Hi,
Yesterday, i made the following PR on github :
As Jeremy pointed out, there was not enough information in my PR. So I decided to make this post to be more precise about the issue. I created a notebook to reproduce the issue, you can find it on this link : https://github.com/StatisticDean/fastai_notebook_bug_n_labels/blob/master/example.ipynb
The issue is the following. Let’s imagine that you’re dealing with a multilabel/multiclass text classification problem, and that your dataset has one column for each label. When creating a TextClasDataBunch, you can specify the number of labels, but when creating the RNNLearner.classifier, you have an error.
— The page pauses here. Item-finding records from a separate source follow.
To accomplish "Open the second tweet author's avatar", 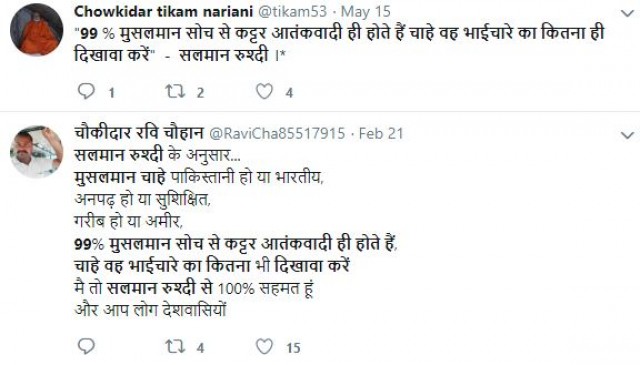I will point(36,151).
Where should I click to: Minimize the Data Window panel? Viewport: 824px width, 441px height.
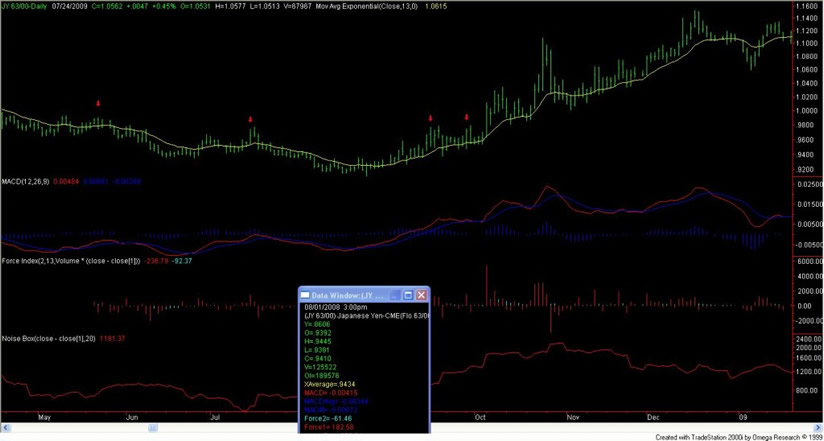coord(395,296)
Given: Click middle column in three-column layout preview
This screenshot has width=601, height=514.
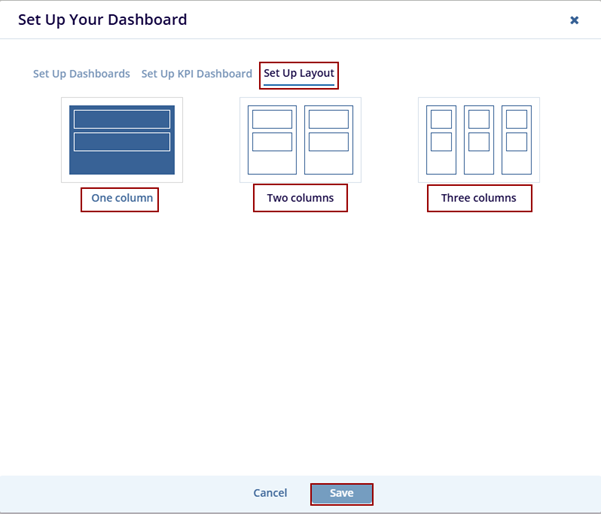Looking at the screenshot, I should 479,140.
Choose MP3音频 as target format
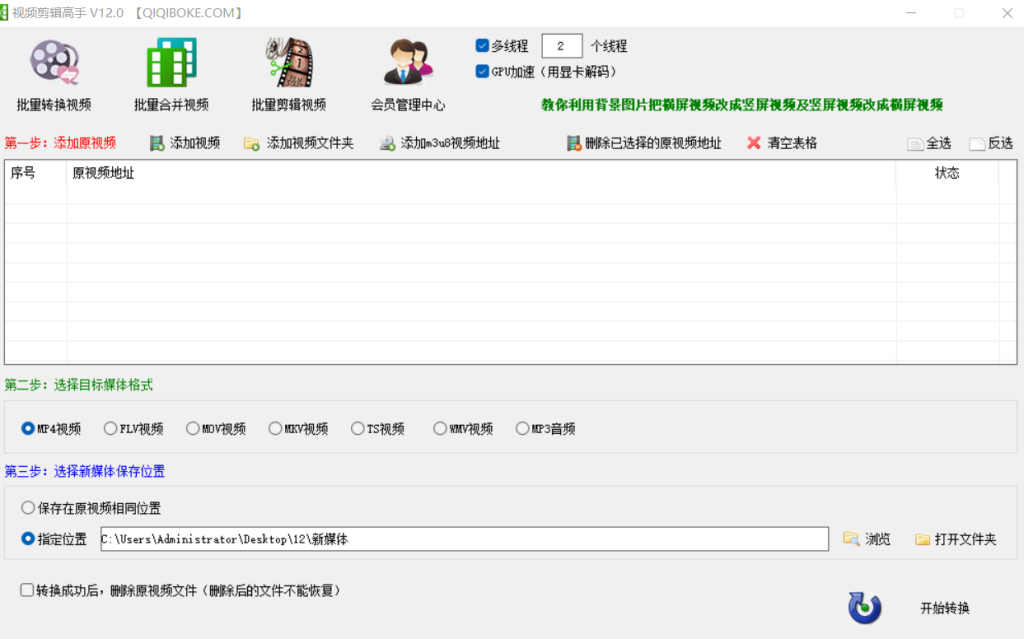 click(523, 429)
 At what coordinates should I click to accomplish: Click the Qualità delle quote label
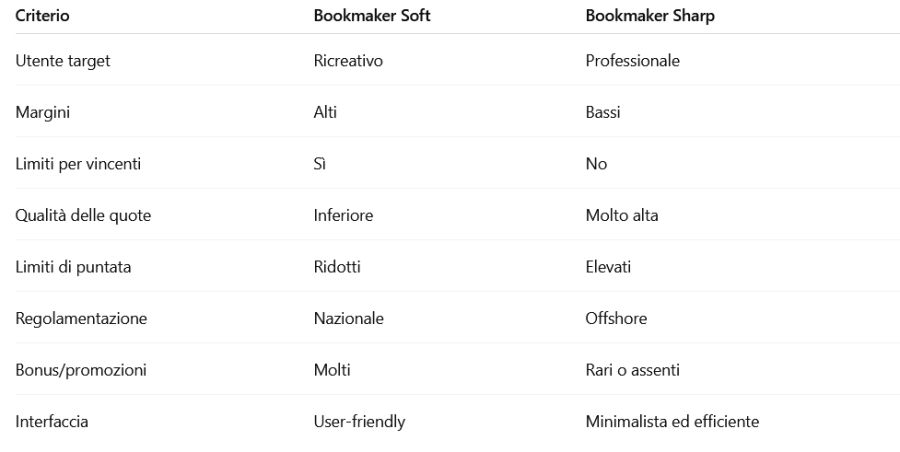click(83, 215)
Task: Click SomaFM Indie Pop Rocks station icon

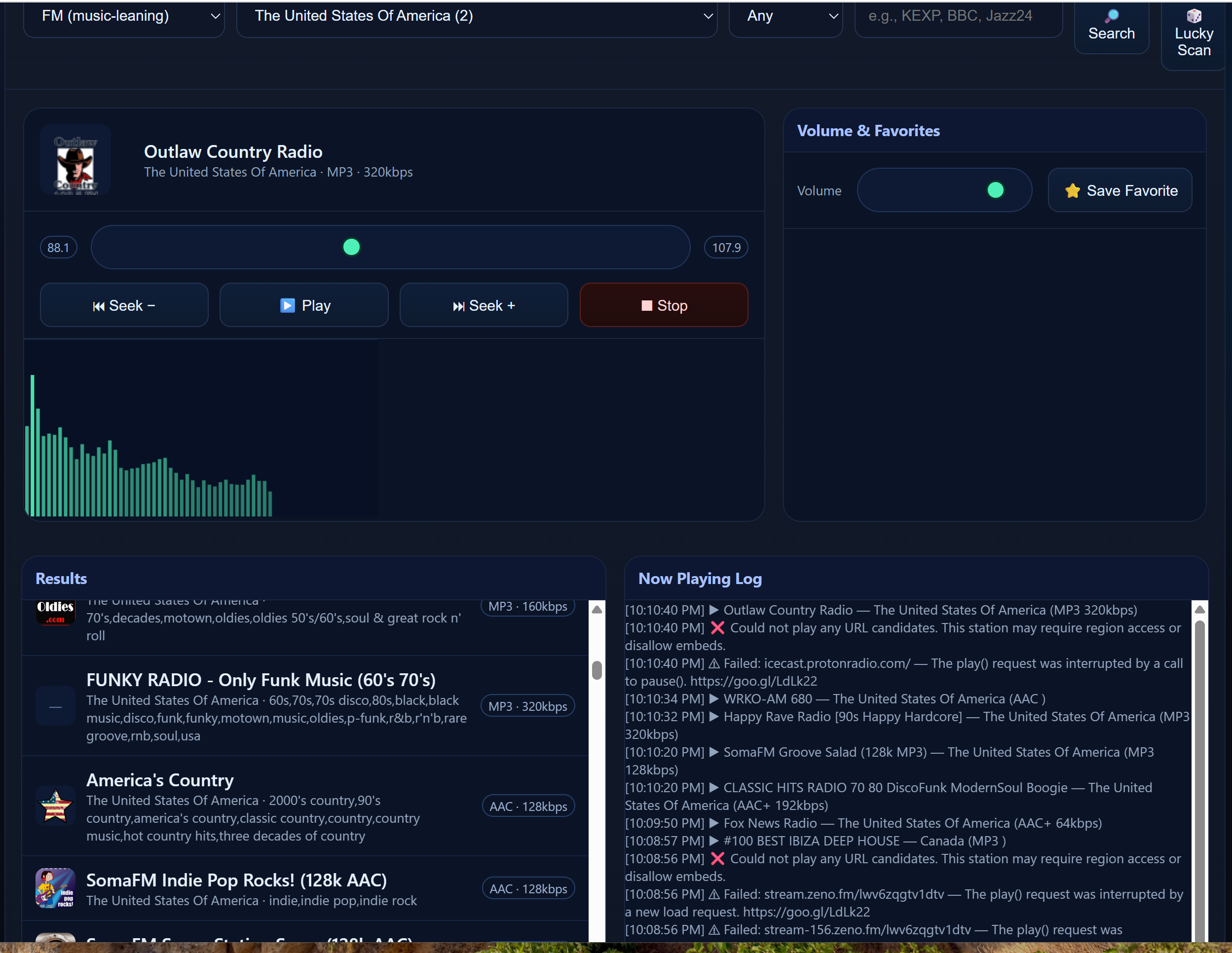Action: coord(55,887)
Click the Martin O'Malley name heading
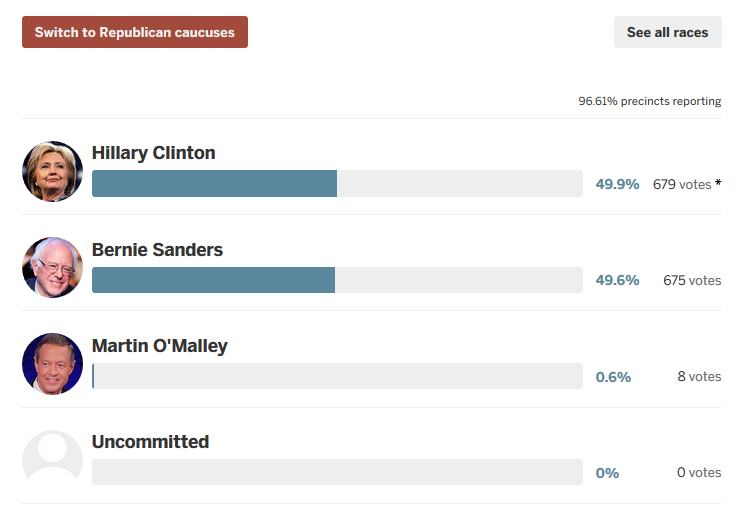 [x=160, y=346]
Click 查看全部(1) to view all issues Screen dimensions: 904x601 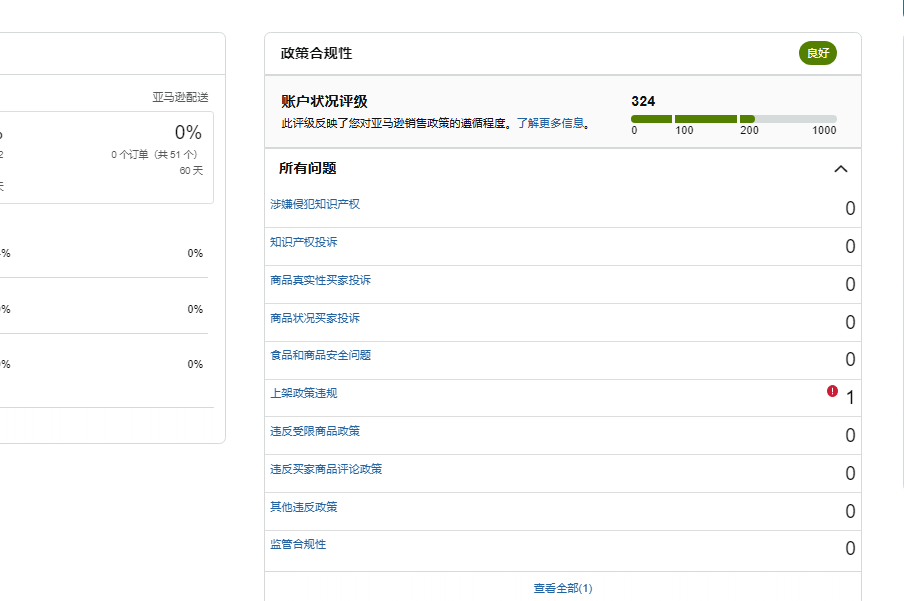[x=562, y=588]
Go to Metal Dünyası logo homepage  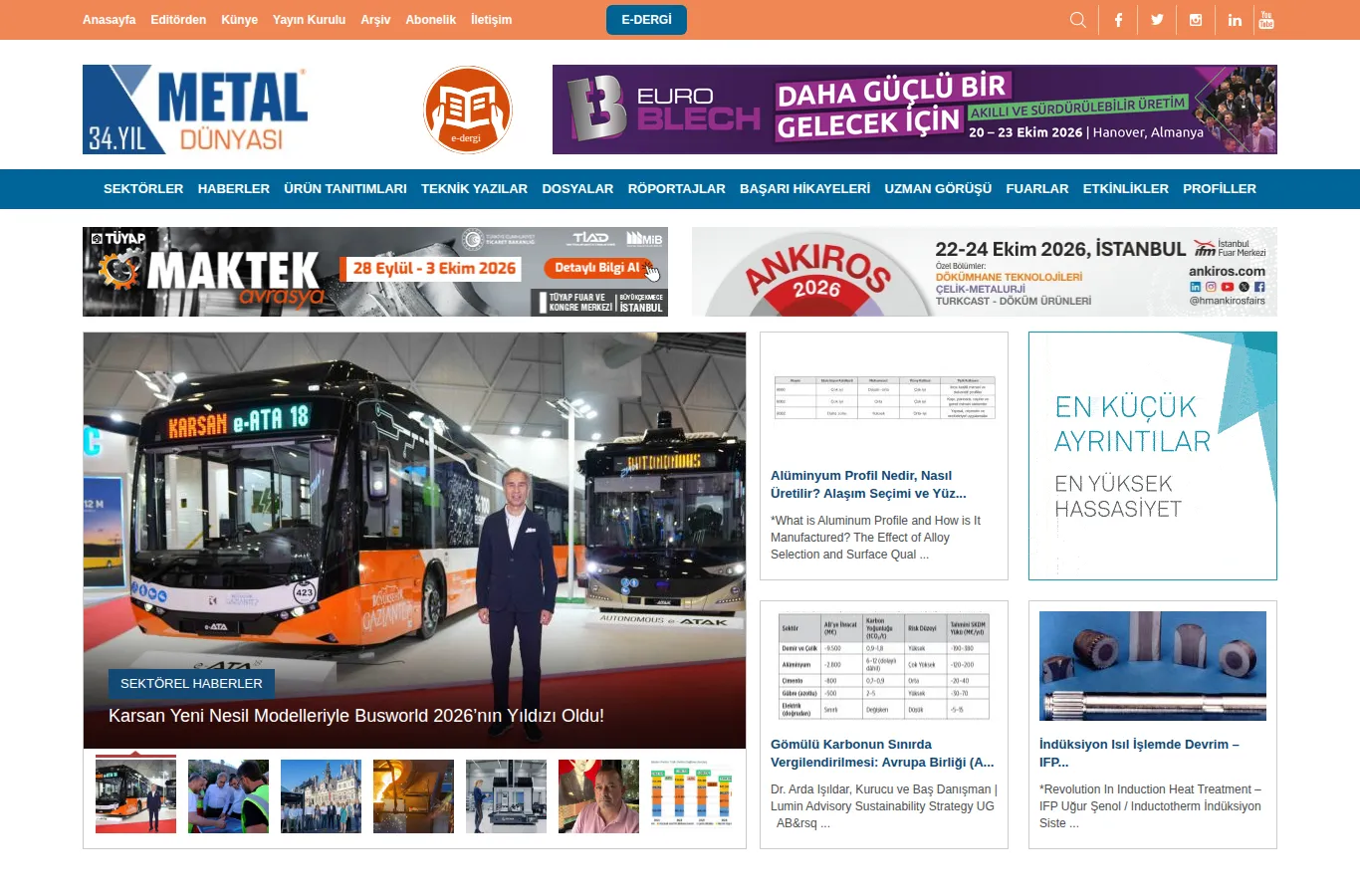(x=195, y=110)
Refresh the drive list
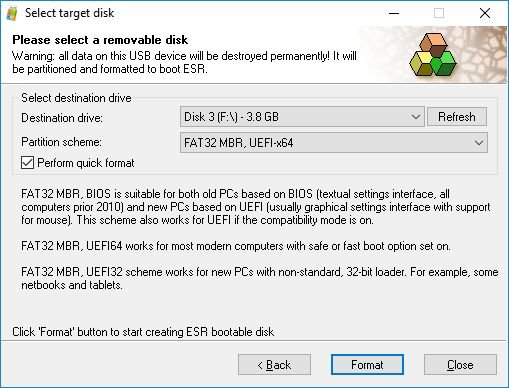Screen dimensions: 509x388 457,117
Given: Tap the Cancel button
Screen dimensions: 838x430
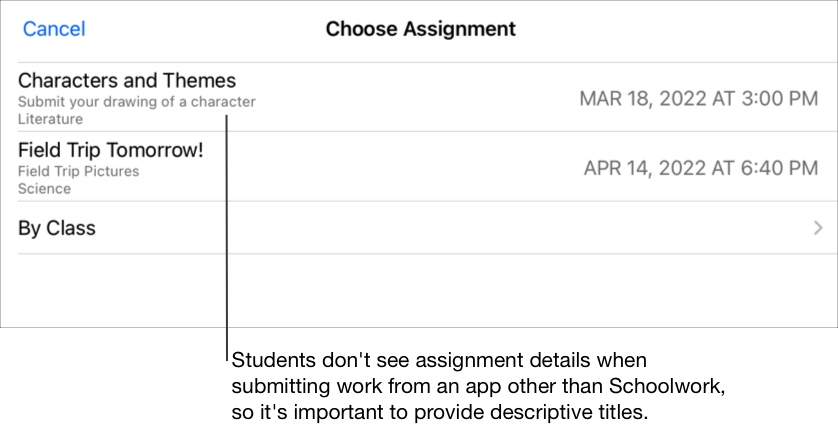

Your classifier head is made for two labels.
You can easily see in the source code(in text/learner.py) where the error is coming from, the size of the output layer of the classifier is n_class where :
n_class = (len(ds.classes) if (not is_listy(lbl) or (len(lbl) == 1))
else len(lbl))
and ds = data.train_ds where data is your data_bunch and lbl = ds.labels[0]
As you can see in the example in my notebook, the labels are in an array, not a list, and so
n_class = len(ds.classes)
And ds.classes has only two elements, this is because in text/data.py, when creating a TextDataSet, if classes is not specified or not in files, then :
self.classes = np.unique(self.labels)
and since our labels are only 0 and 1, this has size 2.
There are multiple fixes possible for that :
- Change the initialization of classes in TextDataSet when not specified, so it can have the right size when there is one column by label.
- Accept array type of lbl when choosing n_class
- Add a n_labels attribute to either TextDataSet Class or TextClasDataBunch Class and uses it in the classifier.
The last fixes seemed the most natural to me, and that’s what I submitted in my PR.
I would love to hear your thoughts about this issue and about the best fix for it.